++++ INPUT DATA ++++

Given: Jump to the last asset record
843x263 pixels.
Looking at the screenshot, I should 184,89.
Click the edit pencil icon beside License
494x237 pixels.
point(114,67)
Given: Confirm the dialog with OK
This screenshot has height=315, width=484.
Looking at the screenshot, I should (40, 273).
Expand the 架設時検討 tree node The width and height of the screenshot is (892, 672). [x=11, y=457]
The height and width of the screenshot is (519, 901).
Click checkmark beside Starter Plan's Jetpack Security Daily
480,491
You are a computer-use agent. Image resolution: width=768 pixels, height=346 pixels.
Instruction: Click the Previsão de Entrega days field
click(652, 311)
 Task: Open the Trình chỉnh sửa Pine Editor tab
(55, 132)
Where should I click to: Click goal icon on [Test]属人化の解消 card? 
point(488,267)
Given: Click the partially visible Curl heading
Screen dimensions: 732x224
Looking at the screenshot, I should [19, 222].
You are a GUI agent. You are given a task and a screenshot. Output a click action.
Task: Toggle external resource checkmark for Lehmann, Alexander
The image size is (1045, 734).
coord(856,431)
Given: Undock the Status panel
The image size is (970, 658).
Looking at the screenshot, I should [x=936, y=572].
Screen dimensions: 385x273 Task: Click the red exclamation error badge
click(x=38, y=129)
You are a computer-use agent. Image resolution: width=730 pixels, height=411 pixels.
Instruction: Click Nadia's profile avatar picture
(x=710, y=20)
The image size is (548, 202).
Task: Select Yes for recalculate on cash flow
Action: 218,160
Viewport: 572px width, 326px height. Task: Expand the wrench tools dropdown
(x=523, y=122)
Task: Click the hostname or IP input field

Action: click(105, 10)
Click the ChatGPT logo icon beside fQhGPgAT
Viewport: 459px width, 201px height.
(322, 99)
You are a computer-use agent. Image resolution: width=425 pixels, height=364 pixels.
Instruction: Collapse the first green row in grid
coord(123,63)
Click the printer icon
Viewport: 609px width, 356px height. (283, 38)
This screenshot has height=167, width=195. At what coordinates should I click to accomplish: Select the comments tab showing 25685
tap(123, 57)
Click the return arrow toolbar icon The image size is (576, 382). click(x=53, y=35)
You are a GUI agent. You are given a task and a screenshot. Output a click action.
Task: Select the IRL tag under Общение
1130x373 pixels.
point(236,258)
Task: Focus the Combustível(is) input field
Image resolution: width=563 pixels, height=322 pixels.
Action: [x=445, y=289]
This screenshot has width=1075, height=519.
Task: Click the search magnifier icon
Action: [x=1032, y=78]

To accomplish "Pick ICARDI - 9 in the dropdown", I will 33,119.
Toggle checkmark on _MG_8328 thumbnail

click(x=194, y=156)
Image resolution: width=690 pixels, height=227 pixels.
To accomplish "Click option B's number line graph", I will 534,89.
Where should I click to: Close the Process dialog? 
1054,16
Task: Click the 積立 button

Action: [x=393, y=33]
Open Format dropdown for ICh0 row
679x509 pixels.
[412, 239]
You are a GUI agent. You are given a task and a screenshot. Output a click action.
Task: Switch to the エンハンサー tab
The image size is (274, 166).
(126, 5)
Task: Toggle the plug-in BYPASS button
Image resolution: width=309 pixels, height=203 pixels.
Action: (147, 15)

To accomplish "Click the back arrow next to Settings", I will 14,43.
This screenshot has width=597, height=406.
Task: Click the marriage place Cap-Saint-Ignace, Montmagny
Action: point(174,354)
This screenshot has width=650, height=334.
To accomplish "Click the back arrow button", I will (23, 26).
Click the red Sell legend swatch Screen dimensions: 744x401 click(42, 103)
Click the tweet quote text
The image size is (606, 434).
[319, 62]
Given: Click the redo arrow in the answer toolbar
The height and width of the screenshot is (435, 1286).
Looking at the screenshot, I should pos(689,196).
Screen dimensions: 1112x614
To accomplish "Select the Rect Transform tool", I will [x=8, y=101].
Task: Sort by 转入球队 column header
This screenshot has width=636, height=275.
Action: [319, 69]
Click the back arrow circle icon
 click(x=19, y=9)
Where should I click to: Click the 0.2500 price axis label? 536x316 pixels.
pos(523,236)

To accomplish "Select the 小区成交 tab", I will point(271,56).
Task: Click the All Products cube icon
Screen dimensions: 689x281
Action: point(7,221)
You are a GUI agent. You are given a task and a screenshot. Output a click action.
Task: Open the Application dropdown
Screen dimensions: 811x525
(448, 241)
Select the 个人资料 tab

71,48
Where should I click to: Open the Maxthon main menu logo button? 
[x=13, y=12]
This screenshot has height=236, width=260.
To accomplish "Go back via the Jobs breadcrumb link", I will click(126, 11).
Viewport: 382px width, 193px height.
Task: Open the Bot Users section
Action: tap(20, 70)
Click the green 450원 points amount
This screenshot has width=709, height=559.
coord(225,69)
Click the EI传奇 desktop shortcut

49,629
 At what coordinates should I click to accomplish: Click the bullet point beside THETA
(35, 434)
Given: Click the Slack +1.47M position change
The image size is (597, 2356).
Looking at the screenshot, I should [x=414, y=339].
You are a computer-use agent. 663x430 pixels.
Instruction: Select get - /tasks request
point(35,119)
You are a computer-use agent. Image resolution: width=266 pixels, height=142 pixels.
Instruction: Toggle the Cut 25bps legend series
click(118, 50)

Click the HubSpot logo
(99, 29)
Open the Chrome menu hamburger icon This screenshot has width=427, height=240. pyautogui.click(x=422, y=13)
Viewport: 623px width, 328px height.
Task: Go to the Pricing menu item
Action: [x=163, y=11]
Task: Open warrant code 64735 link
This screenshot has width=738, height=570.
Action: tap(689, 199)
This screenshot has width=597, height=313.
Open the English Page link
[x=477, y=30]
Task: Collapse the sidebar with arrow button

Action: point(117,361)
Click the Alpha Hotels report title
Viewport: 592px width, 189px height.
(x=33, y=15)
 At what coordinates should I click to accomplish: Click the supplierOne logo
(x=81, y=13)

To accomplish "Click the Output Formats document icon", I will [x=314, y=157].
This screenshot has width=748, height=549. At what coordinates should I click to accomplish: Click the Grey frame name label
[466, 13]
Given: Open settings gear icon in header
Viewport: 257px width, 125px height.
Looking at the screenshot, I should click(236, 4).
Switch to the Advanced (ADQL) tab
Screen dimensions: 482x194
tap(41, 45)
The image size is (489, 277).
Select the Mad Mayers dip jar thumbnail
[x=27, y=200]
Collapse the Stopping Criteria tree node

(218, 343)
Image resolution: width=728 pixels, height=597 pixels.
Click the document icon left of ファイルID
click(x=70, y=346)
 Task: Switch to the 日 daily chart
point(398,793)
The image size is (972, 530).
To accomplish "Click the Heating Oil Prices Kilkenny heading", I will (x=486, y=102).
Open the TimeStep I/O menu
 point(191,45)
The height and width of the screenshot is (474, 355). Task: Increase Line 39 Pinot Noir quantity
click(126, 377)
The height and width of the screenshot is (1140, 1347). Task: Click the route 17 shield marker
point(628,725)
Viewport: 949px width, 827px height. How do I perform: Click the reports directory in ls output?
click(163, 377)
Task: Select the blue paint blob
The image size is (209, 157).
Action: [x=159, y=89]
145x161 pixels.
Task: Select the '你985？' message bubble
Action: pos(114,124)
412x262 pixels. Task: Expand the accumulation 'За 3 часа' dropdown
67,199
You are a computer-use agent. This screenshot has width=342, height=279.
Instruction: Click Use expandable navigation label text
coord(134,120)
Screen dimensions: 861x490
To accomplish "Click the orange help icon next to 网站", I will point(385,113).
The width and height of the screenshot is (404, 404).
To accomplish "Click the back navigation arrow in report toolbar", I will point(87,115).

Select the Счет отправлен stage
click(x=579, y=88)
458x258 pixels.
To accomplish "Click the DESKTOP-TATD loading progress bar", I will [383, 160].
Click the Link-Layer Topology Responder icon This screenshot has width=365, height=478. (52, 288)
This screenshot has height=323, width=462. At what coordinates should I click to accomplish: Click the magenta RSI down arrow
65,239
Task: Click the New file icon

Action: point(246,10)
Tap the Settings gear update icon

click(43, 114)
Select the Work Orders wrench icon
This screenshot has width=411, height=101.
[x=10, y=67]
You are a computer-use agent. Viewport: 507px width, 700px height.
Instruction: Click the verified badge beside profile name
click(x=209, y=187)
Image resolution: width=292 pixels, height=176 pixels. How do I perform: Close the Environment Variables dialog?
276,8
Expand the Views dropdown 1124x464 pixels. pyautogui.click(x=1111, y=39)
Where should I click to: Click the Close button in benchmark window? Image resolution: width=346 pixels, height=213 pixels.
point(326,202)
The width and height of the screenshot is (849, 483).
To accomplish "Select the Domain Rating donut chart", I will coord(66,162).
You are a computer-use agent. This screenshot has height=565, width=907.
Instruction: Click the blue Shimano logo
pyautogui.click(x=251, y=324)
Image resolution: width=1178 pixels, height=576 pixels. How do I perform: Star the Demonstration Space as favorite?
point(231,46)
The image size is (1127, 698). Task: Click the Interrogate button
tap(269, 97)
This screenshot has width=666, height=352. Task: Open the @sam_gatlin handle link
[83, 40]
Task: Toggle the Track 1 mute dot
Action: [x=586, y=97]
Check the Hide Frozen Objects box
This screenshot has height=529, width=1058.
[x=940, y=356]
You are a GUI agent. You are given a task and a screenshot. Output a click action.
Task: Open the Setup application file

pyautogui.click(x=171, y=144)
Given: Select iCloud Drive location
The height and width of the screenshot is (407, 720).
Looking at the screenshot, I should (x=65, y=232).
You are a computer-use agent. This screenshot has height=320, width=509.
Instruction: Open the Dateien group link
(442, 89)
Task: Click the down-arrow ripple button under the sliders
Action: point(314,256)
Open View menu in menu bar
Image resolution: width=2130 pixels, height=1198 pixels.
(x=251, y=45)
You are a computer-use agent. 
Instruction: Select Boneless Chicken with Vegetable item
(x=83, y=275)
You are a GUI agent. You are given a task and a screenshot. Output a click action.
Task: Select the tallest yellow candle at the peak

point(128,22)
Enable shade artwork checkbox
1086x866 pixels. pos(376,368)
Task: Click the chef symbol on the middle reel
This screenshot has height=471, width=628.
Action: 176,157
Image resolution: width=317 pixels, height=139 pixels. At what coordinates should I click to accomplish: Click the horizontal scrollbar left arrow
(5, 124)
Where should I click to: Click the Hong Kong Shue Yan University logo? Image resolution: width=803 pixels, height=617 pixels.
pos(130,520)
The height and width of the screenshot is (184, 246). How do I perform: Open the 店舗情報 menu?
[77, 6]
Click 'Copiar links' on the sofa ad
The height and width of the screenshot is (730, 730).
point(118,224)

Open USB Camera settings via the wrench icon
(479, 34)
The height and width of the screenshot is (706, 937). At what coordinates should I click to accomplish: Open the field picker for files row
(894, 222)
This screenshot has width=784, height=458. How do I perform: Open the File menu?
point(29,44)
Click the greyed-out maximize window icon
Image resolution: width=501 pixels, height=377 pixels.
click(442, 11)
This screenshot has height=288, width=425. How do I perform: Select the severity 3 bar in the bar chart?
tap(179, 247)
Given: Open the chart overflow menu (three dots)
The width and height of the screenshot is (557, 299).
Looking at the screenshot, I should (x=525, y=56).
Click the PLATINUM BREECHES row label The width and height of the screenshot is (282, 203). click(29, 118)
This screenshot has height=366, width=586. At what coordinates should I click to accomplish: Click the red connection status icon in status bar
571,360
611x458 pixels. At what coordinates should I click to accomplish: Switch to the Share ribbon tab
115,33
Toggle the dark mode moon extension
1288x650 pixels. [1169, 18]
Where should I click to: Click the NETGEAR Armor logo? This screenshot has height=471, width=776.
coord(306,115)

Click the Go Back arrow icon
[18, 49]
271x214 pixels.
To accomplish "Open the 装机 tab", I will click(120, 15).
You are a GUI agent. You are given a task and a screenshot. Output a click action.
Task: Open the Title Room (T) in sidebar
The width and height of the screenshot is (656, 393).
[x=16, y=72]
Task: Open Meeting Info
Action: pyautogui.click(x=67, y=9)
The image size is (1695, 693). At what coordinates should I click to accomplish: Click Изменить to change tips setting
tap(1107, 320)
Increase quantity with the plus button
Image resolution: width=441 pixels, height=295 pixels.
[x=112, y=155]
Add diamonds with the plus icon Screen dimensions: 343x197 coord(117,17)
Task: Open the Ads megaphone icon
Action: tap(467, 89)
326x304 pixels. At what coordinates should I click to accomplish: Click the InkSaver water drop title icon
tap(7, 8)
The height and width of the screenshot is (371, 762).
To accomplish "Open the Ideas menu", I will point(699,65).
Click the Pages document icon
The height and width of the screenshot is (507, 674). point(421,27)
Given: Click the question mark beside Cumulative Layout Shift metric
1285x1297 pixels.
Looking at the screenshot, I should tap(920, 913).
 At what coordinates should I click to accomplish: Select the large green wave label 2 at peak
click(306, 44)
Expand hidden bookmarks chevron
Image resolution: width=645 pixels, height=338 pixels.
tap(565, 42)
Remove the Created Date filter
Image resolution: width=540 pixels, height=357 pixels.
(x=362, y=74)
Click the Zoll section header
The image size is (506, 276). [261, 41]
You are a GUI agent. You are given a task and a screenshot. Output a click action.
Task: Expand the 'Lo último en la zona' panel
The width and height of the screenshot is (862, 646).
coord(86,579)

++++

In the material above, find each line containing the word "heading" and copy it.

Given: Click the partially visible Curl heading
To accomplish "Click the Heating Oil Prices Kilkenny heading", I will (x=486, y=102).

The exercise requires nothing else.